= DADGAD =

Guitar tuning associated with Celtic music

DADGAD tuning

D A D G A D, or Celtic tuning, is an alternative guitar tuning most associated with Celtic music, though it has also found use in rock, folk, metal and several other genres. Instead of the standard tuning (E_{2} A_{2} D_{3} G_{3} B_{3} E_{4}) the six guitar strings are tuned, from low to high, D_{2} A_{2} D_{3} G_{3} A_{3} D_{4} .

Tuning to D A D G A D from standard is accomplished by tuning the first, second, and sixth (Note: Counting the highest pitched string, E_{4}, as 1st, and the lowest pitched string, E_{2}, as 6th.) strings down a whole tone (two frets). The result is an open D, suspended fourth chord. Being suspended, the open tuning is neither intrinsically major nor minor.

==History==
D A D G A D was popularized by British folk guitarist Davey Graham.

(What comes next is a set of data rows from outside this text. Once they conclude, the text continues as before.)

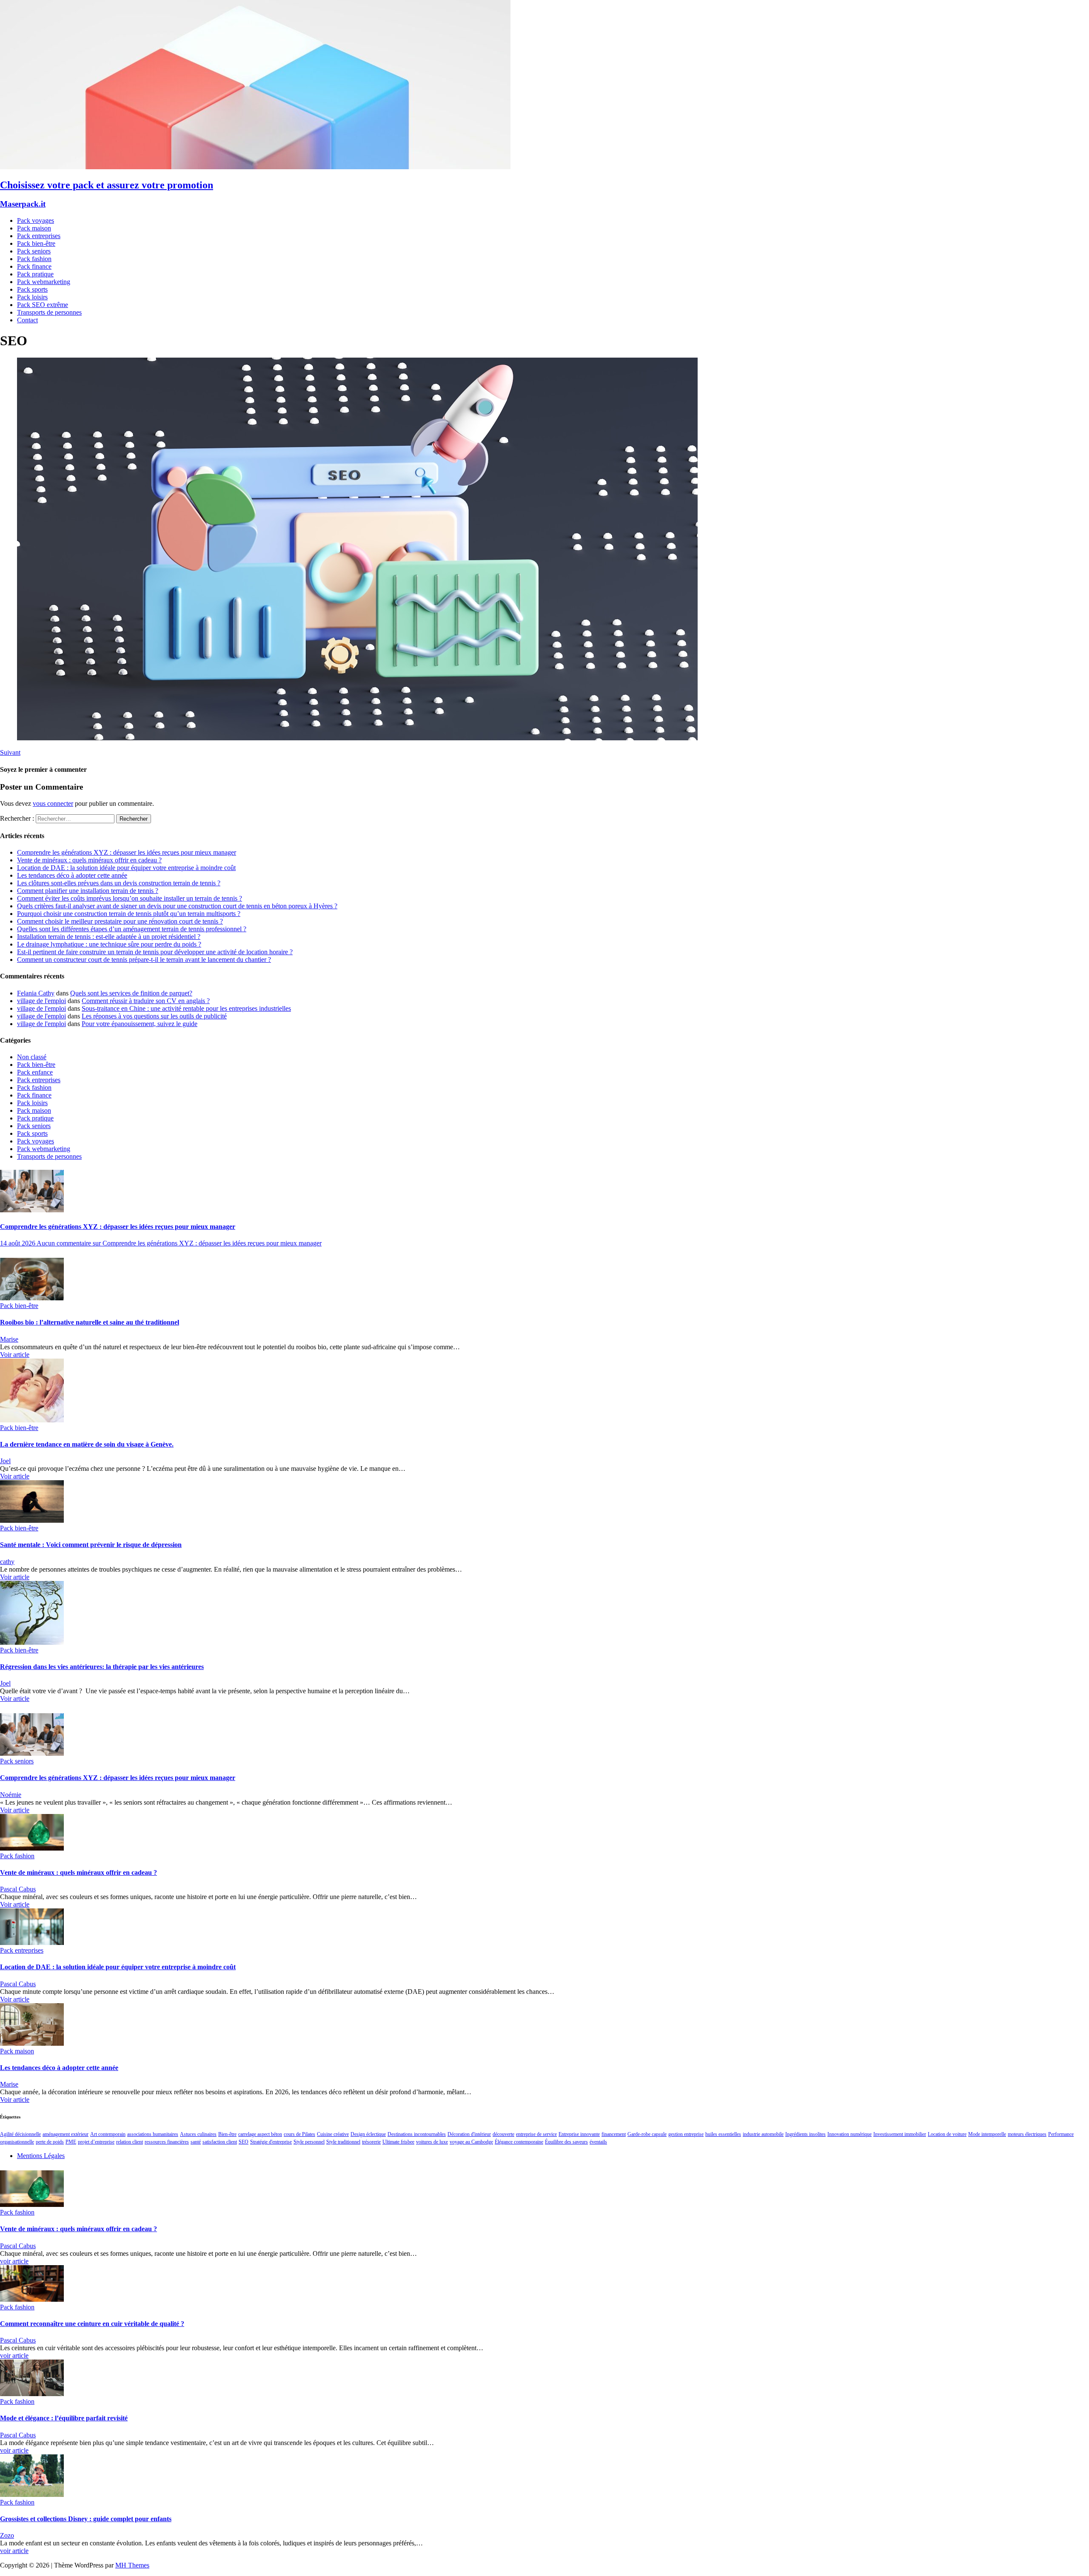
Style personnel (309, 2142)
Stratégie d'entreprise (271, 2142)
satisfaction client (219, 2142)
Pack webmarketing (43, 281)
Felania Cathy (35, 993)
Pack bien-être (36, 243)
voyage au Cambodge (471, 2142)
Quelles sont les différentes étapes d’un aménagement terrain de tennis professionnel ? (131, 929)
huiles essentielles (723, 2134)
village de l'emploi (41, 1000)
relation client (129, 2142)
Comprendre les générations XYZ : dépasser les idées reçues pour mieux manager (126, 852)
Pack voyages (35, 220)
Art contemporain (107, 2134)
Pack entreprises (38, 235)
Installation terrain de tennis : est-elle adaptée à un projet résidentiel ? (108, 936)
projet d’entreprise (96, 2142)
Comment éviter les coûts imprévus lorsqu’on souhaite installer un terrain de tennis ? (129, 898)
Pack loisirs (32, 297)
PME (71, 2142)
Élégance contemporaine (519, 2142)
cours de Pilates (299, 2134)
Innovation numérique (849, 2134)
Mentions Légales (41, 2155)
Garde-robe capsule (647, 2134)
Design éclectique (368, 2134)
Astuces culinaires (198, 2134)
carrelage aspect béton (260, 2134)
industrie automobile (763, 2134)
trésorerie (371, 2142)
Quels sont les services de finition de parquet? (131, 993)
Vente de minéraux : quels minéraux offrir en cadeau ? (89, 860)
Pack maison (34, 228)
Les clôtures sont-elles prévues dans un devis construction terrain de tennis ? (118, 883)
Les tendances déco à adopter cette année (72, 875)
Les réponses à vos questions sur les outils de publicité (154, 1016)
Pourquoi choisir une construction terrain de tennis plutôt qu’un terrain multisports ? (128, 913)
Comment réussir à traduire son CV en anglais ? (146, 1000)
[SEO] (357, 738)
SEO (243, 2142)
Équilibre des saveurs (566, 2142)
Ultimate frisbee (398, 2142)
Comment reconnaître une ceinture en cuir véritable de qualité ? (92, 2323)
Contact (27, 320)
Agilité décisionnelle (20, 2134)
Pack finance (34, 266)
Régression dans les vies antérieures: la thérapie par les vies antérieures (102, 1666)
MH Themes (132, 2565)
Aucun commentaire (179, 1243)
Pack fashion (34, 258)
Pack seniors (34, 251)
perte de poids (50, 2142)
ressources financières (167, 2142)
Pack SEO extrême (42, 304)
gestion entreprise (686, 2134)
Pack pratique (35, 274)
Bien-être (227, 2134)
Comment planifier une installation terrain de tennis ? (87, 890)
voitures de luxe (432, 2142)
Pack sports (32, 289)
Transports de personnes (49, 312)
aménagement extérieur (65, 2134)
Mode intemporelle (987, 2134)
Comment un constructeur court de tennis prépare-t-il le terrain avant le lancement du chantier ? (144, 959)
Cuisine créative (333, 2134)
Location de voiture (947, 2134)
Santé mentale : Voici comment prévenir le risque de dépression (91, 1544)
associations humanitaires (152, 2134)
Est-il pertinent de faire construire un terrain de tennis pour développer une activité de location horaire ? (155, 951)
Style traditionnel (343, 2142)
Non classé (31, 1057)
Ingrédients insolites (805, 2134)
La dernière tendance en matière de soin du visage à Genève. (87, 1444)
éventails (598, 2142)
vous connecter (53, 803)
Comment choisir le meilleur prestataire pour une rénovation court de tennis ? (120, 921)
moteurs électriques (1027, 2134)
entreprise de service (536, 2134)
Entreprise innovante (579, 2134)
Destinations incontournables (417, 2134)
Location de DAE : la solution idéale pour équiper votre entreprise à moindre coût (126, 867)
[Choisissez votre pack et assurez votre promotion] (255, 167)
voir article (14, 2261)
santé (196, 2142)
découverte (503, 2134)
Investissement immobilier (899, 2134)
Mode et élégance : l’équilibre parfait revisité (64, 2418)
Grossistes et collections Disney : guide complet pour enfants (85, 2518)
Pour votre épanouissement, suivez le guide (139, 1023)
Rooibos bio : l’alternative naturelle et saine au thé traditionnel (89, 1322)
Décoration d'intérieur (469, 2134)
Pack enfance (35, 1072)
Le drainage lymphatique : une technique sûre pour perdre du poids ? (109, 944)
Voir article (14, 1354)
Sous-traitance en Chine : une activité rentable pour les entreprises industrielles (186, 1008)
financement (614, 2134)
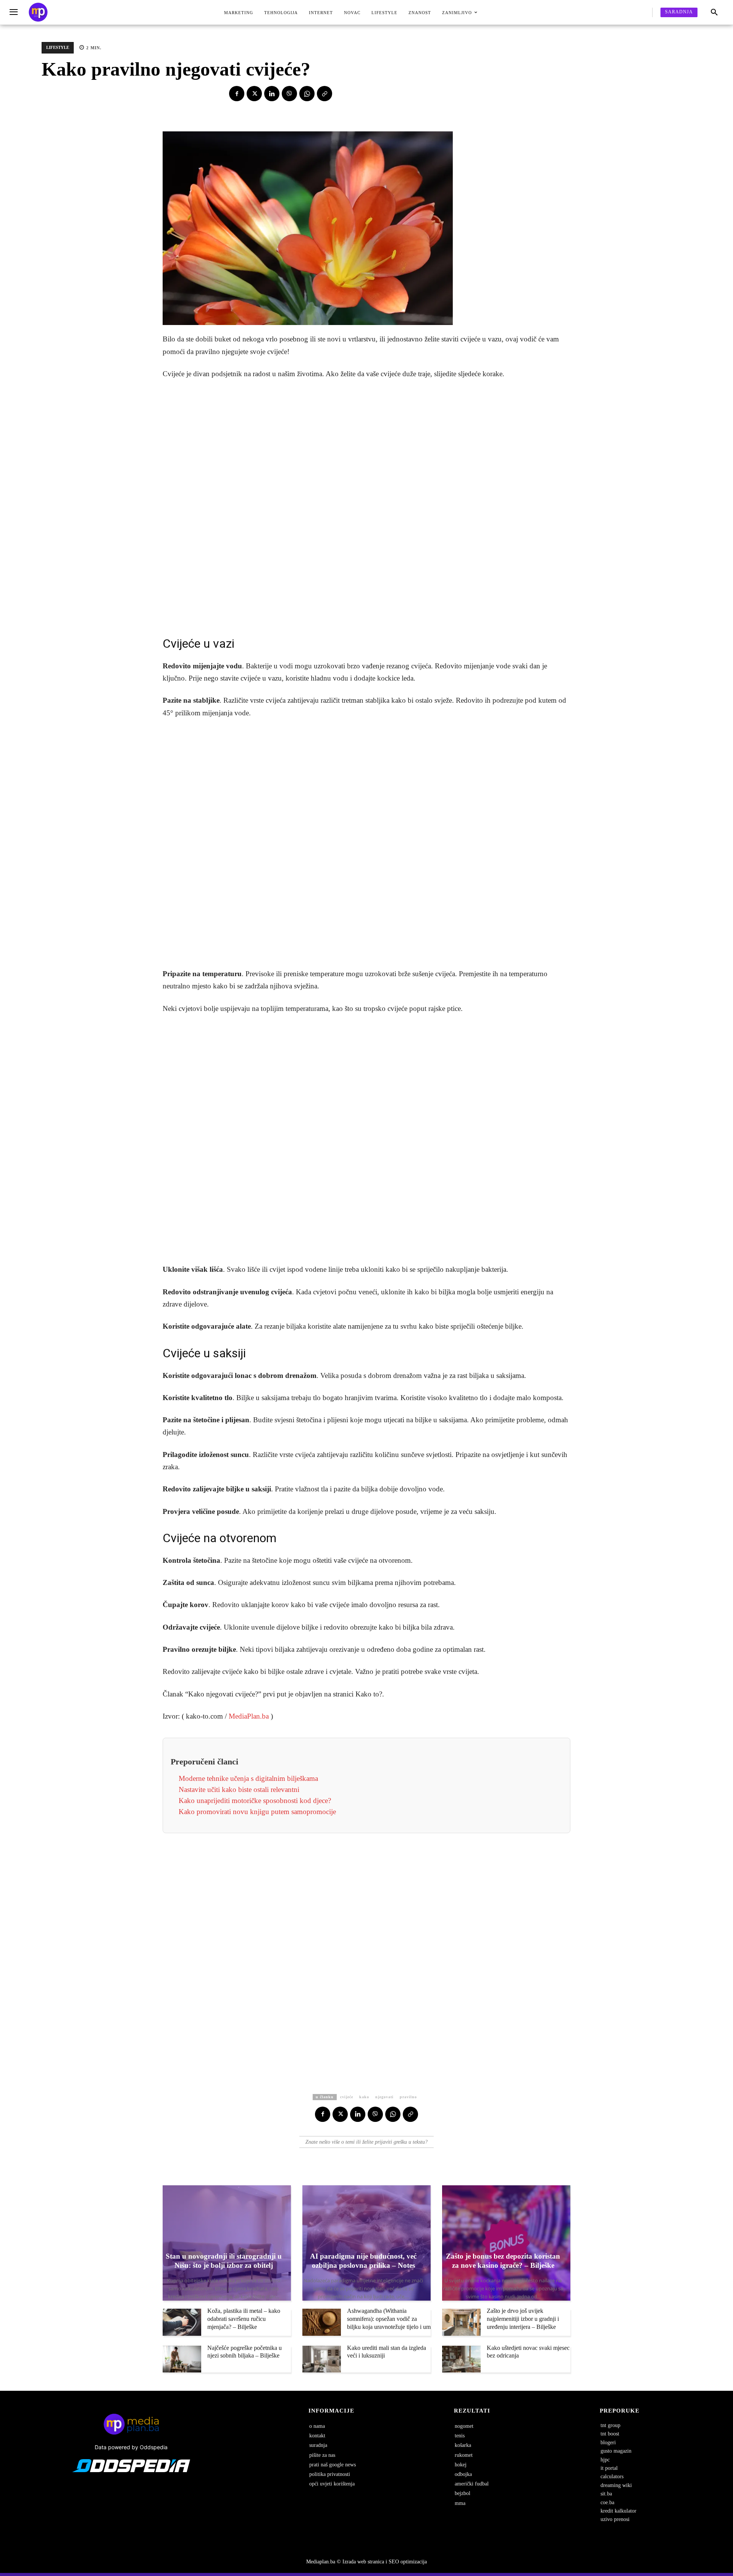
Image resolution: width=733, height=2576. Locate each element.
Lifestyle (57, 47)
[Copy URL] (324, 93)
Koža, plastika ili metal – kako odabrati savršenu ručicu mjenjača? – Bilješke (243, 2319)
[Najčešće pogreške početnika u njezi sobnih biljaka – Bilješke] (182, 2359)
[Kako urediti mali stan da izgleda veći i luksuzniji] (321, 2359)
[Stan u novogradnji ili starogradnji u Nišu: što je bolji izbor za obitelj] (227, 2243)
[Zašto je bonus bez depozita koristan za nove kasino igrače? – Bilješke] (506, 2243)
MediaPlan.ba (249, 1716)
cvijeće (346, 2097)
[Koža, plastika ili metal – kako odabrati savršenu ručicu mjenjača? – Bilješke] (182, 2322)
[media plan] (38, 12)
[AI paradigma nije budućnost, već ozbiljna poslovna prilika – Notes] (366, 2243)
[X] (254, 93)
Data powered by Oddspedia (131, 2447)
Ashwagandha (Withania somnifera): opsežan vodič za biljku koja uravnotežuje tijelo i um (389, 2319)
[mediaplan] (15, 12)
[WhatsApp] (307, 93)
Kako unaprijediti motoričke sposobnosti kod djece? (255, 1801)
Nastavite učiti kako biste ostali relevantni (239, 1789)
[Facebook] (236, 93)
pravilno (408, 2097)
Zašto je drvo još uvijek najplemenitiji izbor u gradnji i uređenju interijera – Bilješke (523, 2319)
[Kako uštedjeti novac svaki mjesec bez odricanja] (461, 2359)
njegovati (384, 2097)
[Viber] (289, 93)
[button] (714, 12)
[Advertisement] (366, 504)
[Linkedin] (271, 93)
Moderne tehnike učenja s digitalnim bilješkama (248, 1778)
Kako (364, 2097)
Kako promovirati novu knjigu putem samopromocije (257, 1812)
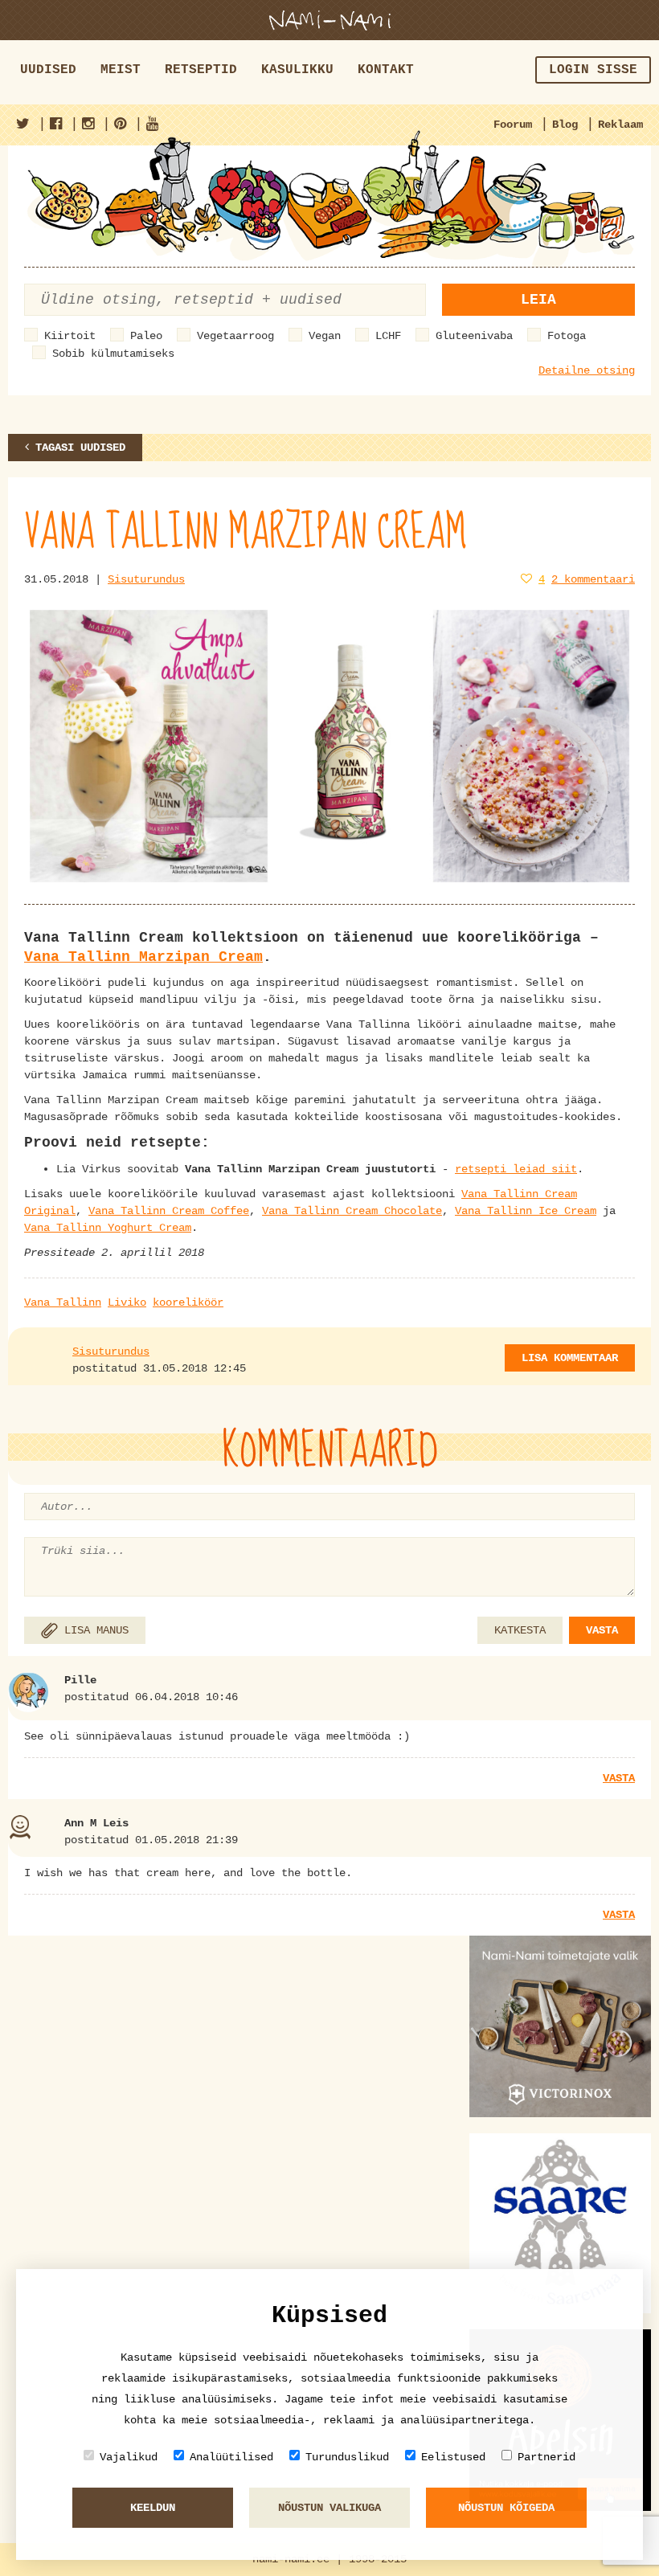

Inspired by hearing an oud player in Morocco, Graham experimented with detuning some of the guitar's strings from standard tuning (E_{2} A_{2} D_{3} G_{3} B_{3} E_{4}), arriving at D_{2} A_{2} D_{3} G_{3} A_{3} D_{4} or D A D G A D . He employed the tuning to great effect in his treatments of Celtic music, but also the folk music of India and Morocco. The first guitarists in Irish traditional music to use the tuning were Mícheál Ó Domhnaill and Dáithí Sproule.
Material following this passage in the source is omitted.